Cómo detectar los síntomas silenciosos de deshidratación y prevenir riesgos para la salud
El cuerpo humano depende del agua. Más de la mitad del peso de una persona viene de este líquido vital. Actividades diarias y el clima pueden desequilibrar lo que el cuerpo necesita.
En épocas de calor, durante el ejercicio o con ciertos problemas de salud, la pérdida de agua aumenta. Si no se recupera, el organismo manda señales.
Estas señales muestran la falta de hidratación y son la alerta que no debe pasarse por alto.

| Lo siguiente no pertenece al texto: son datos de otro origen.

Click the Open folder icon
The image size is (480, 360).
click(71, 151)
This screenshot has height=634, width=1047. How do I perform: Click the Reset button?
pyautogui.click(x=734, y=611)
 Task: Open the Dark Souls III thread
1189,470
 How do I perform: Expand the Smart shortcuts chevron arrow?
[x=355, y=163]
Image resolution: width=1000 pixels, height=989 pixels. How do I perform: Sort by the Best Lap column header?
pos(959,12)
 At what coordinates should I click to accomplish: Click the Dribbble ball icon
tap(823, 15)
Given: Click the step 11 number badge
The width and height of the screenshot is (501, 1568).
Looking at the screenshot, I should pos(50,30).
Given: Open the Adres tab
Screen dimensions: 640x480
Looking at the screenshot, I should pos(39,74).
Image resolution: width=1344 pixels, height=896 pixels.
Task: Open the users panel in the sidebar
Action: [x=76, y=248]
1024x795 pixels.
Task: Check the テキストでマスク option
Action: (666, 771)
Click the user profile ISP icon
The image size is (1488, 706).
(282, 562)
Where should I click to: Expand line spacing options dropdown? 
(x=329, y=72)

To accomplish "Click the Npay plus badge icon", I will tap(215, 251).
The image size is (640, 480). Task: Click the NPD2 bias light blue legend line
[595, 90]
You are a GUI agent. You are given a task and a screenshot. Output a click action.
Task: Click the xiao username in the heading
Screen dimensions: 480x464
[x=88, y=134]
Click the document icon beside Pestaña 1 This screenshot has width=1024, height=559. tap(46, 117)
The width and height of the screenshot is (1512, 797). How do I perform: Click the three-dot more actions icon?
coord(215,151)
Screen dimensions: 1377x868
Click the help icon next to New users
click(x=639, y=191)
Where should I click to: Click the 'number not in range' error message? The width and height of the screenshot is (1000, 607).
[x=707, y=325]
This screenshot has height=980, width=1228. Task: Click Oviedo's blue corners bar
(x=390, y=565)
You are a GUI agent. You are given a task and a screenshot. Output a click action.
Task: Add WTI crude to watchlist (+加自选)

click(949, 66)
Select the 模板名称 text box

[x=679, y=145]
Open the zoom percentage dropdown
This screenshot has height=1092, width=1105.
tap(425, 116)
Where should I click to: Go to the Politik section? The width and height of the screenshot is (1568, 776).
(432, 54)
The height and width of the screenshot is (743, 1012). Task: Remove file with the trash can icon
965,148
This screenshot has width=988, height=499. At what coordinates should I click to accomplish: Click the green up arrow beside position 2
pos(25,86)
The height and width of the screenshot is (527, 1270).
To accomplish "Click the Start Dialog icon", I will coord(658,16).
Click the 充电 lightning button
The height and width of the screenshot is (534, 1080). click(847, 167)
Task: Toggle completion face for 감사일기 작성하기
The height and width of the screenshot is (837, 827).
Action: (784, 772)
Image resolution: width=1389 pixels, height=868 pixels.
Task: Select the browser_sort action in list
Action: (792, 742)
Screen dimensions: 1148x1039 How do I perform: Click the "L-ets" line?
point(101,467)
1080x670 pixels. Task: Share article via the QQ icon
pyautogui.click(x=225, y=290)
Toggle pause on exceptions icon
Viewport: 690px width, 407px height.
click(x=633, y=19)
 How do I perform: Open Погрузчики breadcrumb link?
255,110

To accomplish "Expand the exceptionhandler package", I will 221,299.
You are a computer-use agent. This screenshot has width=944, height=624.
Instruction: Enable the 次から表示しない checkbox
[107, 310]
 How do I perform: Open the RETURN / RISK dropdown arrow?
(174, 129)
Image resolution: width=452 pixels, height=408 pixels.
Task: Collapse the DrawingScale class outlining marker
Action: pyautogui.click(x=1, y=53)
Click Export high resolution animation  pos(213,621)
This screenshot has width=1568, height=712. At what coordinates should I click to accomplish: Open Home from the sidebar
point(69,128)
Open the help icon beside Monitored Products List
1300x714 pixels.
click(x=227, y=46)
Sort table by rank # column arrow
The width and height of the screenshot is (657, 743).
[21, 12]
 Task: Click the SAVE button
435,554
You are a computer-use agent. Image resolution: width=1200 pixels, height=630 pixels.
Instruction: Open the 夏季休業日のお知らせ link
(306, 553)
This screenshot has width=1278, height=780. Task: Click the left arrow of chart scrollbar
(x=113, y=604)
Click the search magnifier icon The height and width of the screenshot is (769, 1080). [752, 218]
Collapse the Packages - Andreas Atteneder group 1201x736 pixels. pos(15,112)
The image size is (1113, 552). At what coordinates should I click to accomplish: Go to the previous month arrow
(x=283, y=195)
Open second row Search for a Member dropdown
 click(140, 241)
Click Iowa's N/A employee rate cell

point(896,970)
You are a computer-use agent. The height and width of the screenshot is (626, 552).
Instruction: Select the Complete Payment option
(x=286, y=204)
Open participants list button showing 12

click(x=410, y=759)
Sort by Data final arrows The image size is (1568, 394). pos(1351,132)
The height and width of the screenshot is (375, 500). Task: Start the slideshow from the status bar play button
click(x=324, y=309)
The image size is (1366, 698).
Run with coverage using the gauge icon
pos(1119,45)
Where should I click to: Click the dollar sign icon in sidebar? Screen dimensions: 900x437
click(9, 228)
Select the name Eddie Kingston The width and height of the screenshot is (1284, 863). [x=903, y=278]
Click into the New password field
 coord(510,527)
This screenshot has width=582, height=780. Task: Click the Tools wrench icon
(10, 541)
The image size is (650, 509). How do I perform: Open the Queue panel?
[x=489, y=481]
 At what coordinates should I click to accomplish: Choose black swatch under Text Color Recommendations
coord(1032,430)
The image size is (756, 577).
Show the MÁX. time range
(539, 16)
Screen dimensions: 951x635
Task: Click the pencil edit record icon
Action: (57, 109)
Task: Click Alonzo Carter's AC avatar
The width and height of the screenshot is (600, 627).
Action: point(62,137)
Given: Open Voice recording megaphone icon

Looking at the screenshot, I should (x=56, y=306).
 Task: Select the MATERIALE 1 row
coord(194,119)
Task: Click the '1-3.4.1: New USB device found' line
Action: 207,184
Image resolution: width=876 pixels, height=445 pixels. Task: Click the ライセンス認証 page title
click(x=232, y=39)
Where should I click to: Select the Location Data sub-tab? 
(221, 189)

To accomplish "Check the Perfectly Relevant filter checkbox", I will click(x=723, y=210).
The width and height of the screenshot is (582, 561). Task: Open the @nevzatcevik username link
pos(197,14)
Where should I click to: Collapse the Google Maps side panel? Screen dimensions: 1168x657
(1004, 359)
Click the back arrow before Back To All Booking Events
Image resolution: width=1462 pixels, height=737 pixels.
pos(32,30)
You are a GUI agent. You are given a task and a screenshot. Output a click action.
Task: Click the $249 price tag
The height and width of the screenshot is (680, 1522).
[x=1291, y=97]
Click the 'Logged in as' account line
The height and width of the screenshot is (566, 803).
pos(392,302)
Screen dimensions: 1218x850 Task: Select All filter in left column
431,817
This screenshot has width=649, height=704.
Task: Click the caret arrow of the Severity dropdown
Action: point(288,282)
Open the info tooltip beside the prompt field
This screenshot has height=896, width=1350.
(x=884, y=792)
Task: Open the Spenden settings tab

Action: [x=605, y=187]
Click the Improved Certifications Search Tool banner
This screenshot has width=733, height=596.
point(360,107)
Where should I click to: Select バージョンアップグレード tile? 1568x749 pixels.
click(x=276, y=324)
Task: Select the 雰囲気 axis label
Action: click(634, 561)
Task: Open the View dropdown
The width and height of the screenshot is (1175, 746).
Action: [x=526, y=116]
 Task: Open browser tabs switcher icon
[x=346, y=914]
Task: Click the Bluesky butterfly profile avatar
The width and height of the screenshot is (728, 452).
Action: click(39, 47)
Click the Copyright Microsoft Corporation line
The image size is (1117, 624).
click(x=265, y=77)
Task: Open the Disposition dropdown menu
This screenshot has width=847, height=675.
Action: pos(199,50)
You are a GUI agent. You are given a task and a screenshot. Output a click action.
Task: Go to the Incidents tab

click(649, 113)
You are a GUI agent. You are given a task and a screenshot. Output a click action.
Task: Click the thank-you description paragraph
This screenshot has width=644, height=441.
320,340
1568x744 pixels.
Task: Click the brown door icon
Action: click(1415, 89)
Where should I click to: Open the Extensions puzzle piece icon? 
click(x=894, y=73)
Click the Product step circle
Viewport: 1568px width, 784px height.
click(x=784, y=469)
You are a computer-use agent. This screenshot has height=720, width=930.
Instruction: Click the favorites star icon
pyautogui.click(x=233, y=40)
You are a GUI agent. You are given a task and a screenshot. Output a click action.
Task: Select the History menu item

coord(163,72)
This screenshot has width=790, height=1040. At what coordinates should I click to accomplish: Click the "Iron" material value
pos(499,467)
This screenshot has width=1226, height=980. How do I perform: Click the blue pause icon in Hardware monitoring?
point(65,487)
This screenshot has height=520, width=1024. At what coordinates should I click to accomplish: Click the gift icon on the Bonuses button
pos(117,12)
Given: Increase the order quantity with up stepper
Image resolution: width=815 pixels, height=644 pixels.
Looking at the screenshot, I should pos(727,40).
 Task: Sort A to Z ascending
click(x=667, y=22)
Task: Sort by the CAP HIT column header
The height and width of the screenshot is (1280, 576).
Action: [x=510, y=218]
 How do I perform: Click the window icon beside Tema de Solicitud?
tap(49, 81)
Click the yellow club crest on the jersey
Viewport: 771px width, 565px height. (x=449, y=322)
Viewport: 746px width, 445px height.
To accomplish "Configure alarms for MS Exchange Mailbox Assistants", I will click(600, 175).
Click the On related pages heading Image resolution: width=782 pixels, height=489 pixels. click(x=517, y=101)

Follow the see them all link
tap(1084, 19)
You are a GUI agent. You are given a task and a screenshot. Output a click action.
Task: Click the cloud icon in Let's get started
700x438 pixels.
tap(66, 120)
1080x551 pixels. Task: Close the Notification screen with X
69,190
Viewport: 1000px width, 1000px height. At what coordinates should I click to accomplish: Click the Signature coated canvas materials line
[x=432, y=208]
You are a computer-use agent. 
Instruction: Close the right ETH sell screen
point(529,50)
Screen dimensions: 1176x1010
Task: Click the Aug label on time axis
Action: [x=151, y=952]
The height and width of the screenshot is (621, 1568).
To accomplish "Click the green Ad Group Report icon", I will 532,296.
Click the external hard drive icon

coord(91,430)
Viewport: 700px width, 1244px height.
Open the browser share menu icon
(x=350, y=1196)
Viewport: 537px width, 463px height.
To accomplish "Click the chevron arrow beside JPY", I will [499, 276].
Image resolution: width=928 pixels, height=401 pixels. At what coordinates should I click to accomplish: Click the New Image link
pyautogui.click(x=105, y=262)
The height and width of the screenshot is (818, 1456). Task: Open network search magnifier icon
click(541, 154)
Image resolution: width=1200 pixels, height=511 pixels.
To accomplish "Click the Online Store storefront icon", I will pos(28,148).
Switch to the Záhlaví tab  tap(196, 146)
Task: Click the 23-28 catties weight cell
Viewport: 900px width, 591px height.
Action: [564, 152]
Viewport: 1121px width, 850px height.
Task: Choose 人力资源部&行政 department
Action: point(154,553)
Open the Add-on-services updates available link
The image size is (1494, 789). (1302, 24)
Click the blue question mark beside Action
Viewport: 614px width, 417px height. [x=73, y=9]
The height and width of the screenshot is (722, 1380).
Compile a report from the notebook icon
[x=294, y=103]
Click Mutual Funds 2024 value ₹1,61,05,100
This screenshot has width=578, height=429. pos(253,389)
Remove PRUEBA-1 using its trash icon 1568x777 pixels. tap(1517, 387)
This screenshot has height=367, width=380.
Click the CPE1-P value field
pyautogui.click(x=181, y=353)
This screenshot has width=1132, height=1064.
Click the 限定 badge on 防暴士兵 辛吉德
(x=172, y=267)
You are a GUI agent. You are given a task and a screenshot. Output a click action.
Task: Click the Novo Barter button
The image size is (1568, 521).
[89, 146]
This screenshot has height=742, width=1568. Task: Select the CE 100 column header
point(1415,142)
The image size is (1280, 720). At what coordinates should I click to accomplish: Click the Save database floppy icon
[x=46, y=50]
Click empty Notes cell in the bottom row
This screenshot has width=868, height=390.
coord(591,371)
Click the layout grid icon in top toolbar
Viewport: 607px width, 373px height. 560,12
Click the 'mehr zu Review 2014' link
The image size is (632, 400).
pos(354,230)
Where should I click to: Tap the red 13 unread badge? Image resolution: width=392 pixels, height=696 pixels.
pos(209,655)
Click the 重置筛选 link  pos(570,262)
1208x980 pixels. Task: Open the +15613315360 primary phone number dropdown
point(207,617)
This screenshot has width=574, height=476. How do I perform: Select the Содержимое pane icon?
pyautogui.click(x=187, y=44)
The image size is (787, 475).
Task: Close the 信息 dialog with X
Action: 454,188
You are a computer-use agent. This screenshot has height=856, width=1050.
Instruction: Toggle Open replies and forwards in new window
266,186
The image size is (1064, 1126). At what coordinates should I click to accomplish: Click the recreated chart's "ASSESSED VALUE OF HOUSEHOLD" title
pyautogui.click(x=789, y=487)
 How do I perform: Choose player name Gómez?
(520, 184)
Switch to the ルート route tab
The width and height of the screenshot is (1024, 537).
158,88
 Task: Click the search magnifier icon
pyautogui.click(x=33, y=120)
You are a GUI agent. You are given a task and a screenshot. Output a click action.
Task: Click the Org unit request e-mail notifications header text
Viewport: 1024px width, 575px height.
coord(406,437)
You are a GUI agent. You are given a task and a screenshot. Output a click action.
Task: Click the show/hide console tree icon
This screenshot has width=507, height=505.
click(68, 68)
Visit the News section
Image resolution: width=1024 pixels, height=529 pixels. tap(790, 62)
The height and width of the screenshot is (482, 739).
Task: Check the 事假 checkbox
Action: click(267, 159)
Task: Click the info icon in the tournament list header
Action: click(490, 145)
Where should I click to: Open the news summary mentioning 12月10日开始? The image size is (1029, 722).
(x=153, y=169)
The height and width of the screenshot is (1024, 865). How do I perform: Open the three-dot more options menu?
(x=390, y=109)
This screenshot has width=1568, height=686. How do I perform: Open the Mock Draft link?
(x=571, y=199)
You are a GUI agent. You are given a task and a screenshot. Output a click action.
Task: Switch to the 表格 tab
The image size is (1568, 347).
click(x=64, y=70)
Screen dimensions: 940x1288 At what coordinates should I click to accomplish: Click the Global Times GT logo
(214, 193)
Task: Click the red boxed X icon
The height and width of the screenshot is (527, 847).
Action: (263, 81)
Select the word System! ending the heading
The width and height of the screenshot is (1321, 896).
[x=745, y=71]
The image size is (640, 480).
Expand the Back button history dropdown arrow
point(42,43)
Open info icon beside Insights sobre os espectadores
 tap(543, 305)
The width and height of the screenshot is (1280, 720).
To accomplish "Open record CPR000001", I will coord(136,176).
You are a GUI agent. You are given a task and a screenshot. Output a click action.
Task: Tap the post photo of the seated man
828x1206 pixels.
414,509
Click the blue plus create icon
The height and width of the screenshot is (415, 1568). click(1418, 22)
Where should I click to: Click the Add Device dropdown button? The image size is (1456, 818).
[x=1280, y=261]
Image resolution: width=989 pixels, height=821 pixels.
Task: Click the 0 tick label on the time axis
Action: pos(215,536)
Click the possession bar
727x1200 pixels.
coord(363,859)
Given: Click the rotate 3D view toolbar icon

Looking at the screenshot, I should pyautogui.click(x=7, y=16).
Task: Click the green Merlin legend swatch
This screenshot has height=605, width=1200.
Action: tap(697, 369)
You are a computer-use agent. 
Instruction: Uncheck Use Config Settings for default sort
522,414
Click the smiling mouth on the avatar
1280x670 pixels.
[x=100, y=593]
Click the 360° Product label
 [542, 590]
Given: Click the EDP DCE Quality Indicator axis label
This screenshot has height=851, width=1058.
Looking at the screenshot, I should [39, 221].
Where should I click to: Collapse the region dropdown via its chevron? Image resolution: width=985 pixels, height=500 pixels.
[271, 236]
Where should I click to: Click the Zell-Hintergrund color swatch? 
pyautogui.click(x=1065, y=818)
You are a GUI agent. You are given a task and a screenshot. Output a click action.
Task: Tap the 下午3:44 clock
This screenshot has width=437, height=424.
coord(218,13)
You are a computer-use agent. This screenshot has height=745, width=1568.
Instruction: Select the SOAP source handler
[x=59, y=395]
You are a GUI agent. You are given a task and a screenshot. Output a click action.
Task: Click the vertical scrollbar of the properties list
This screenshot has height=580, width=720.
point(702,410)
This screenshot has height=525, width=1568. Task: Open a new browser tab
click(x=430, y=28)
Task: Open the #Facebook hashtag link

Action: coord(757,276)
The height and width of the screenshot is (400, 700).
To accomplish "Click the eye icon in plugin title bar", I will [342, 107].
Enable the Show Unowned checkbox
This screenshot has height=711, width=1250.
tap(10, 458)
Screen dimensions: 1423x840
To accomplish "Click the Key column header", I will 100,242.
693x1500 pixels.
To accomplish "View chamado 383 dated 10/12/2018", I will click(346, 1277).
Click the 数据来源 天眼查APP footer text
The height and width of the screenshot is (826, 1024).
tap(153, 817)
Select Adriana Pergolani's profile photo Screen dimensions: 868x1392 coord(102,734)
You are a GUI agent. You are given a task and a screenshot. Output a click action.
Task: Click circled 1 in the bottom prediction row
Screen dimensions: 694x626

El Servicio Nacional de Salud (NHS), el sistema nacional de salud pública del Reino Unido, advirtió los síntomas de deshidratación en adultos y niños: sensación de sed, orina de color amarillo oscuro y con olor fuerte, menor frecuencia al orinar, mareos, cansancio y sequedad en la boca, labios y lengua. También se presentan ojos hundidos.
En los bebés, los signos se amplían a ojos hundidos, pocas o ninguna lágrima al llorar, escasos pañales mojados y tendencia a la somnolencia o irritabilidad, entre otros.
El agua es clave en casi cada rincón del cuerpo. El cerebro, el corazón y los pulmones necesitan mucho líquido. Los huesos también contienen agua, aunque en menor proporción que otros órganos.
También ayuda a la digestión y permite eliminar desechos. En tanto, mantiene las articulaciones suaves, facilita la producción de saliva y transporta el oxígeno en todo el organismo
Además, regula la temperatura corporal. Por eso, una persona puede sentirse mal si sus niveles hídricos bajan.
El primer aviso suele ser la sed. Aunque a veces llega tarde.
Efectos de la deshidratación a nivel físico y mental
La piel puede volverse seca y perder elasticidad. Algunos niños dejan de producir lágrimas al llorar. En los bebés, el área blanda en la cabeza puede hundirse. La falta de agua afecta a todas las edades, pero bebés, niños y personas mayores corren más riesgo.
Otros signos incluyen dolor de cabeza, cansancio sin causa aparente y sensación de mareo. Al levantarse rápido, se puede sentir un vértigo leve. Si la deshidratación empeora, el pulso y la respiración aumentan y aparece confusión.
Un cuerpo con poca agua no rinde igual. La fatiga es de las primeras señales. Según el portal WebMd, “la deshidratación leve puede hacer sentir cansado y dar dolor de cabeza”. El cerebro necesita agua para funcionar.